八雲しか受けなかったので、彼女にとっては背水の陣だったと思いますが、そんなときに諦めずに集中して学ぶことによって、急激に成長したのだと思います。
おそらくその後の彼女の学びの様子を見守って感じたことは、コミュニケーションですてきな対人関係を築いたし、表現力も豊かでした。八雲学園は多様な行事で結構有名だと思うのですが、行事ごとに実行委員が組織されます。彼女はそこでも創造的瞬発力とリーダーシップを発揮するわけですが、これらの能力は、今思えば21世紀型スキルです。
彼女の中学受験勉強の過去は変えられないけれど、入学試験から始まった彼女の未来は、彼女が作り上げていくことができるのです。
しかし、八雲学園の入試は、これまで知識・理解の力を積み上げてきた生徒にとっては、有効だったかもしれませんが、彼女のように中学受験勉強が間に合わなかった生徒にとっては、難しかったと思います。
入学試験では振るわなかったけれど、入学してから卒業するまで、成長し続けた生徒は、実は彼女だけではありません。

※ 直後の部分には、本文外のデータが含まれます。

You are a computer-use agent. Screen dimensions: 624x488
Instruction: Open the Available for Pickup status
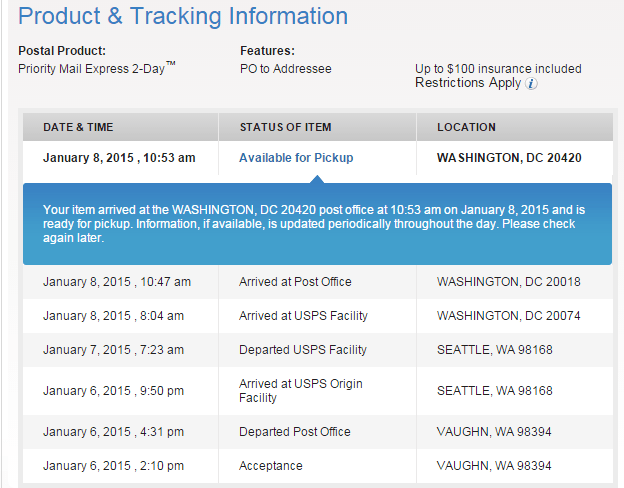(296, 158)
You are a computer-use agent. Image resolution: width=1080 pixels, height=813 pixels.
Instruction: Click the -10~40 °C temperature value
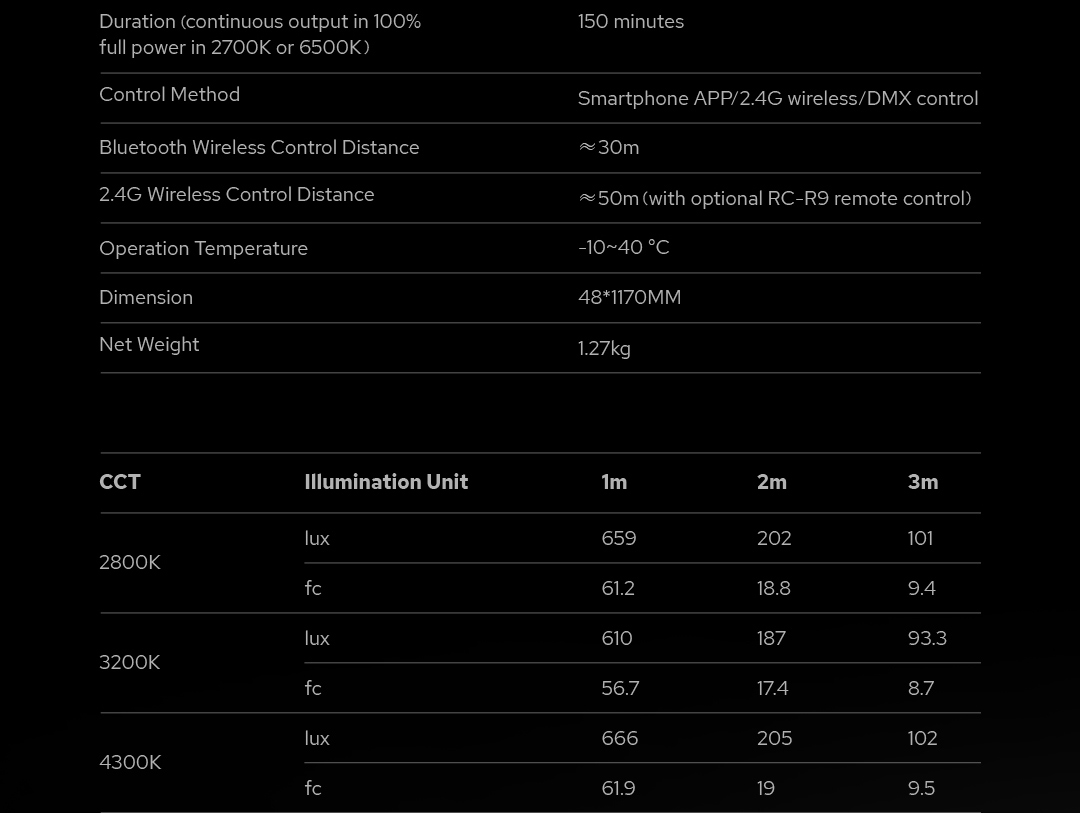(623, 247)
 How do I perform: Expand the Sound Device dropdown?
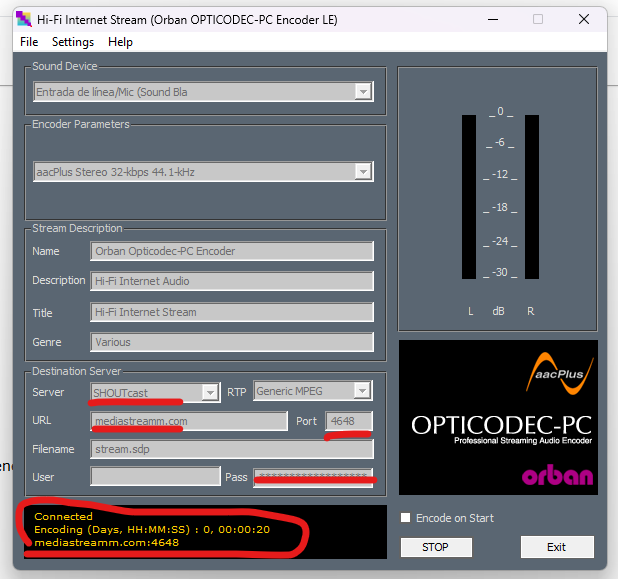click(x=362, y=92)
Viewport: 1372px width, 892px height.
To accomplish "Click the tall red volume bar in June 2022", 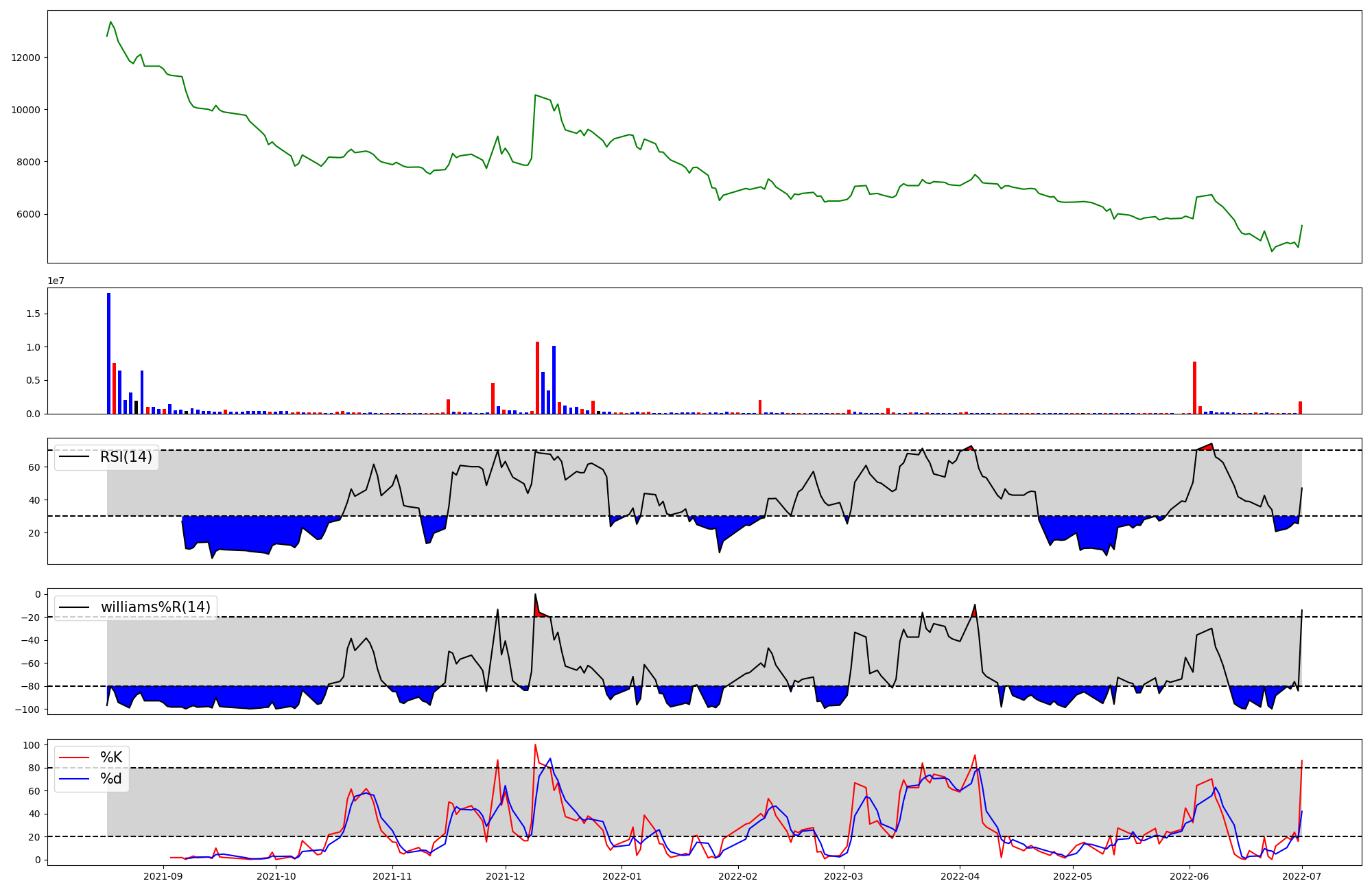I will (x=1194, y=388).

しかし、そのころに比べ偏差値が高くなってからは、そういう生徒にとって狭き門になったことも確かです。未来を変えるサポートができなくなったとしたら、それは八雲流儀ではないですね。
私たちは、生徒からいつも学びますが、卒業式で送り出してはじめて気づくこともあります。知識・理解の力を積み上げてきた生徒に対しても、思考力や表現力が豊かだけれど、知識・理解の力は積み上げ不足の生徒に対しても、八雲学園で学びたいというのであれば、どちらにも機会を設定することは大事だと思います。

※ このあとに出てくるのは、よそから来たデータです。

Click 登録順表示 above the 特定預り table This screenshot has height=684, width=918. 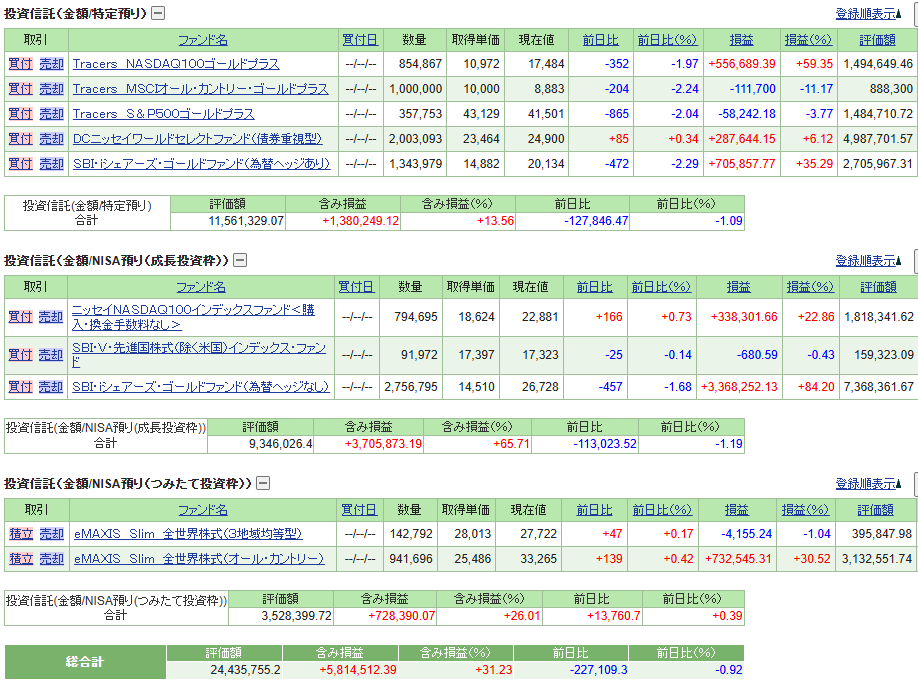coord(865,14)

清水先生が、2科4科と思考力や自分の意志を思い切り表現することができる力とは相関があるとおっしゃったことは、体験的に感覚的にですが、同感です。
実際にそういう生徒は、きっちり自分の信念を持って、大学に合格していきます。中学入試も同じですよね。それで、来春思い切って新しい入試を実施することを決...
§5 入試の多様化はさらに拡大する
北:今春から始めた中村のポテンシャル入試も、当初はどうやって評価するのか学内でさんざん議論があったそうです。しかし、いざ本番になって、受験生が自分の探究してきたことで、今後もその探究を中村で続けたいことを試験監督の前でプレゼンしたところ、分析的な評価視点などどこかに吹き飛んで、ただただ感動させられたというのです。もちろん詳細な分析的な評価観点は用意したし使ったのでしょうが、丸ごとこれだと思うポテンシャルが映し出されると、それだけで納得してしまうほどだということです。

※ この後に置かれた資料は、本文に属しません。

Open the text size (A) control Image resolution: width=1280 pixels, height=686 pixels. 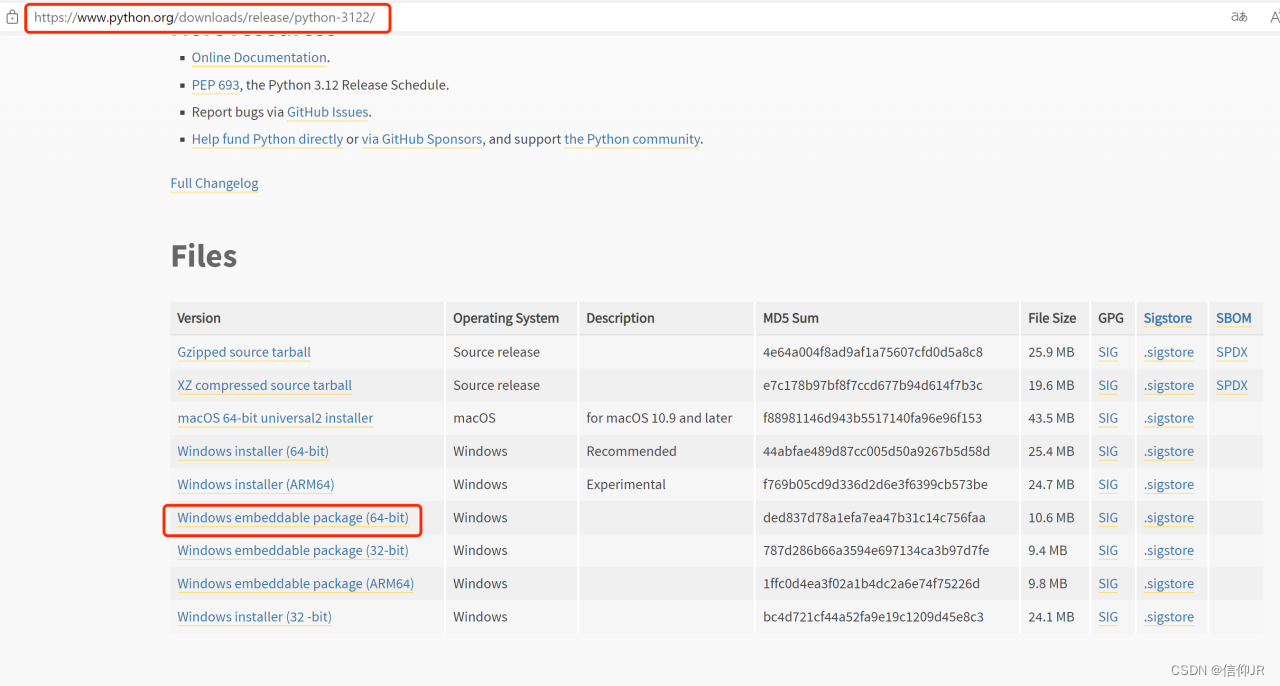(x=1272, y=17)
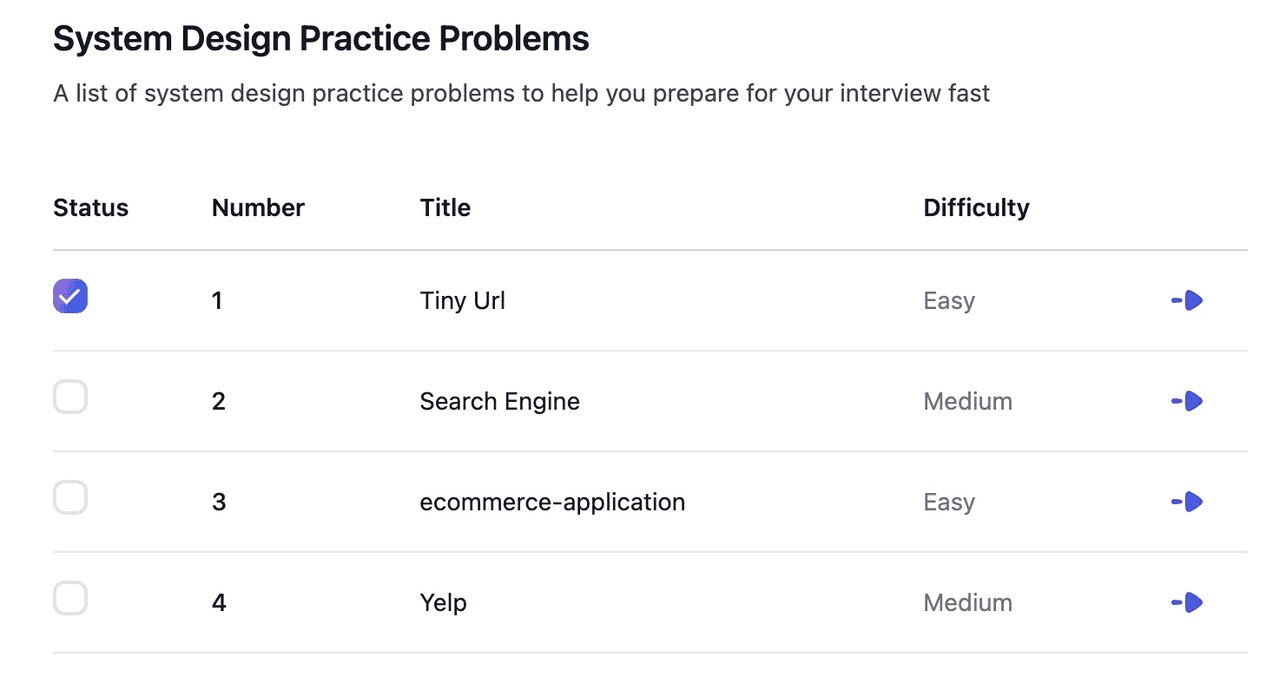Open the Tiny Url problem arrow icon
This screenshot has width=1280, height=677.
1187,301
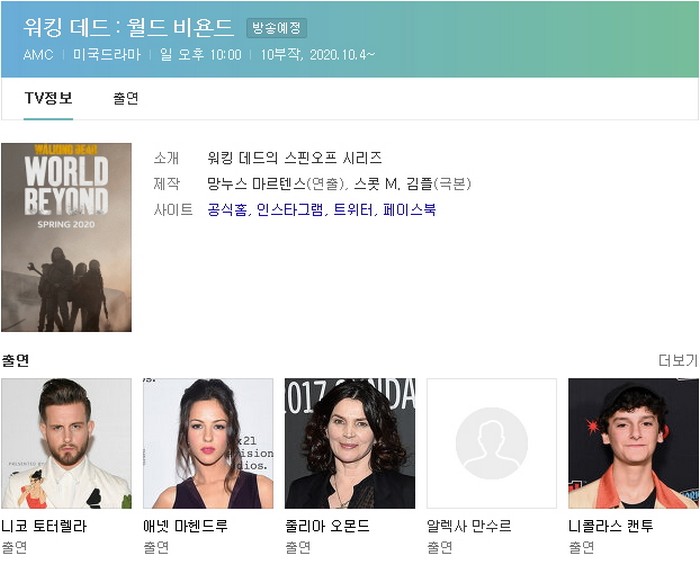The height and width of the screenshot is (565, 700).
Task: Switch to the 출연 tab
Action: pos(125,98)
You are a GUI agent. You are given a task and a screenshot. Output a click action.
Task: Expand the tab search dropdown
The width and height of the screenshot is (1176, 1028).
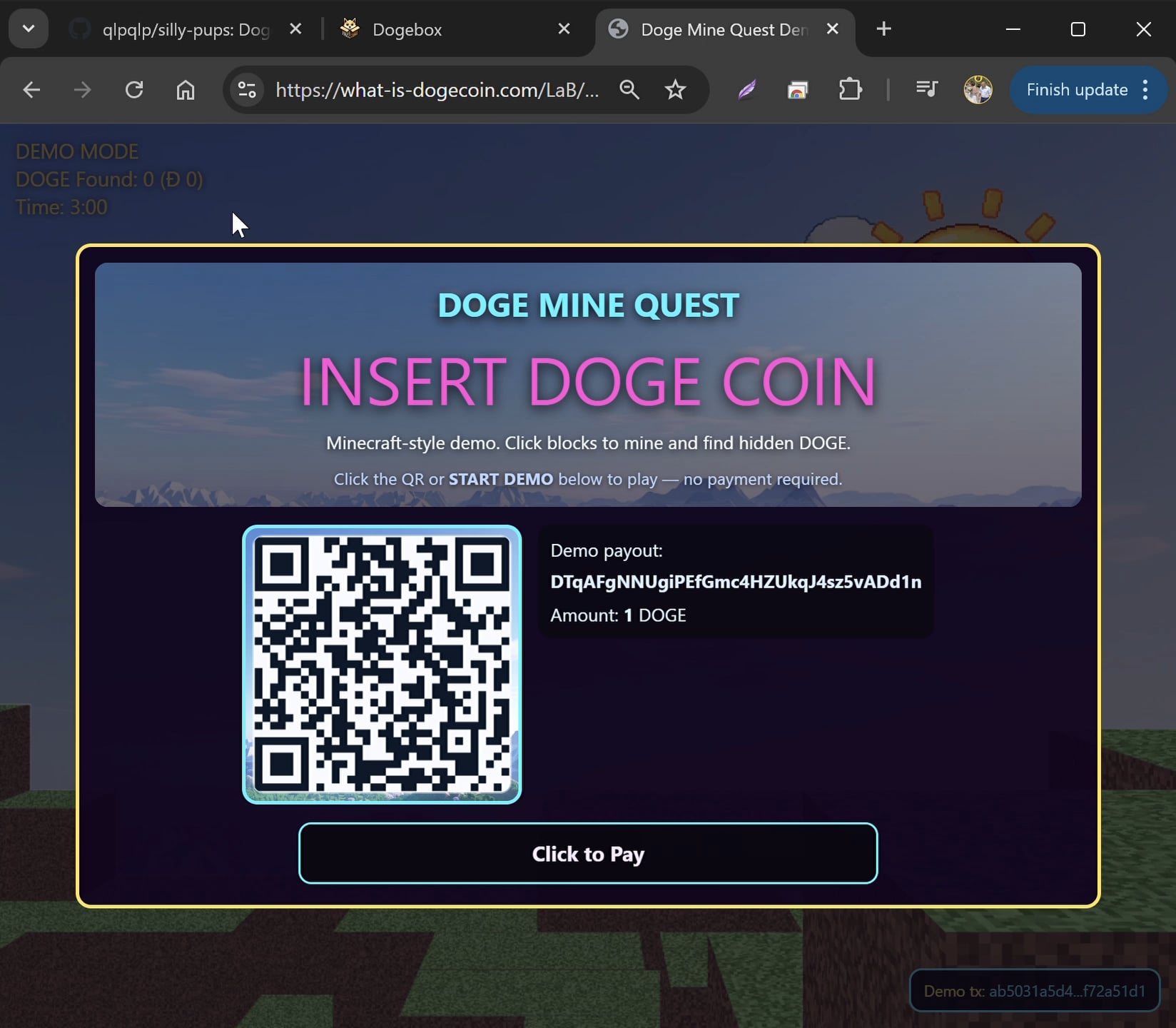(29, 29)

東京女子学園もPISA型入試をやって対話文は哲学的にしたそうです。實吉校長が哲学を基盤にした学びを大切にしているので、それに即して哲学対話風にしたそうです。やはり当初は難しいと学内で議論が巻き起こったそうです。しかし、秋の説明会で実際にサンプル問題を実施したところ、受験生が真剣に考える姿と生きる価値を論述したすばらしい作文をみて、入試が生徒の才能の可能性を開くチャンスになっていることに気づいたというのです。
山下:こんな深イイ話が続出する新しい入試の開発の拡大は、どうやら止まりそうにないですね。それに3つのポリシーという話が定着しだすと、知識・理解を積み上げてきた力をみる入試問題だけを出題してきた学校も、多様な才能にチャンスを作らざるを得ないでしょう。
北:そういう意味では、光塩女子学院の「総合型入試」の再評価は、偏差値の高い学校にも考え方を転換するインパクトを与えるかもしれません。従来は第2回入試に選択で含めていたのですが、2016年には2月1日に第1回入試として独立した形で新設したのです。しかも来年は定員約15名を25名に増やしたほどですから、アドミッションポリシーを発信することの手ごたえを感じているのだと思います。
山下:そうですね、今までどちらかというと偏差値が高くない学校で行われていた適性検査型入試や総合型入試、思考力入試、自己アピール入試といったタイプの試験が、偏差値の高低関係なく、アドミッションポリシーの表現として位置付けられる可能性がでてきたということだと思います。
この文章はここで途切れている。